» WORK INSTRUCTIONS: From the first line to the last, please print the entries exactly, omitting pictures.

» Data extracted from a collection:
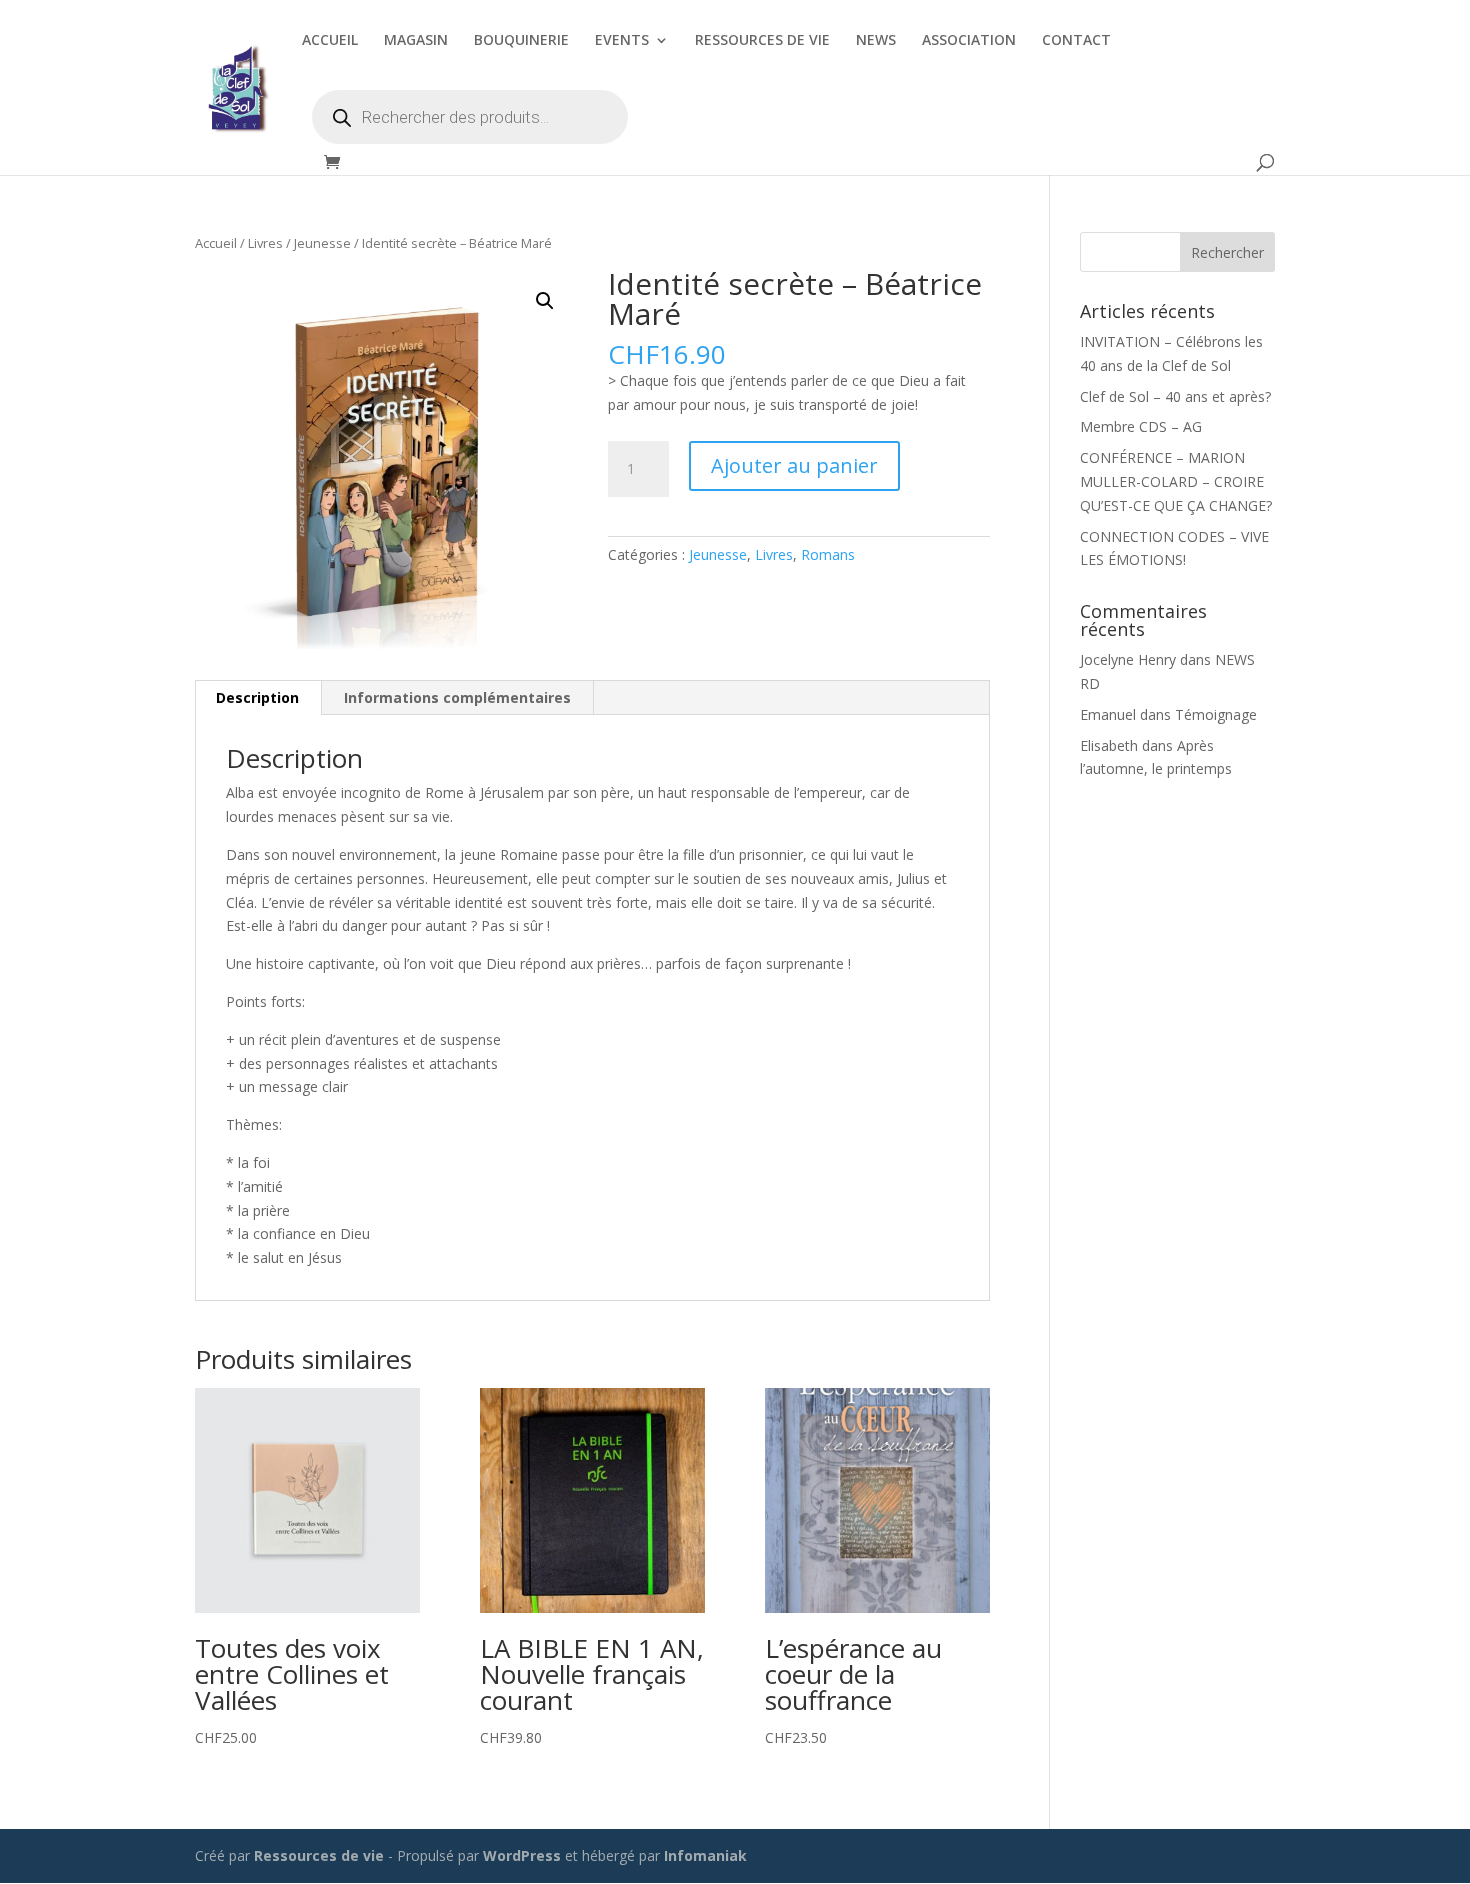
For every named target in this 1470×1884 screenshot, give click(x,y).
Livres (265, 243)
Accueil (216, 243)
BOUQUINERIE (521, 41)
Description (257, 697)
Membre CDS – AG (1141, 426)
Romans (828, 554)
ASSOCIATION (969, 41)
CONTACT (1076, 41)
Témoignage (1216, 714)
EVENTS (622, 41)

» FINISHED TASK:
For every named target in this 1470×1884 screenshot, give click(x,y).
Livres (265, 243)
Accueil (216, 243)
BOUQUINERIE (521, 41)
Description (257, 697)
Membre CDS – AG (1141, 426)
Romans (828, 554)
ASSOCIATION (969, 41)
CONTACT (1076, 41)
Témoignage (1216, 714)
EVENTS (622, 41)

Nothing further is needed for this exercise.